Britain's tiny outpost of Gibraltar has announced it will crack down on pesky Barbary macaque monkeys by exporting them off the Rock.
Beloved by tourists, the monkeys have started roaming into town, looting bins, foraging for food and frightening locals.
The Gibraltar government said it planned to capture some of the troublesome primates and prepare them for export in the spring.
"This marks the beginning of real progress in dealing with macaque numbers that have been allowed to get out of control," the Rock's environment minister, John Cortes, said in a statement Wednesday.
"By exporting and neutering we are controlling numbers without having to cull."
The government said it was in the final stage of discussions with a "respected third party" that wanted to take a group of macaques in the spring.
It declined to say how many of the territory's roughly 200 macaques would be exported, nor their destination, until the agreement was completed.

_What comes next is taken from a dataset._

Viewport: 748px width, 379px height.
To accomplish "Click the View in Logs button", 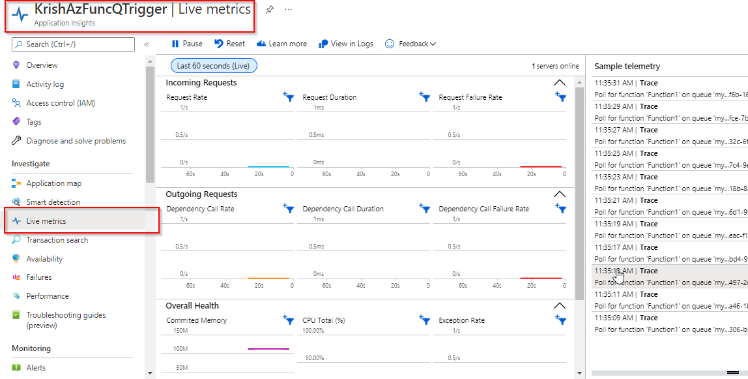I will pos(346,44).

The capture programme is set to start in the coming days.
The animals are to be held in a purpose-built facility under veterinary supervision before being shipped.
"The packs which will first be targeted for capture will be those which are pestering built-up areas and schools," a government spokesman said.
The government said it was deploying extra staff to take "firm action" with monkeys in urban areas and drive them back into a nature reserve on the upper part of the Rock.
Gibraltar's Barbary macaques are the only free-ranging monkeys in Europe, according to the Gibraltar Ornithological and Natural History Society.
Although tourists often want to interact with them, officials say the Barbary macaques are wild animals and are best viewed from a distance.
Feeding the monkeys is illegal in Gibraltar and punishable by hefty fines.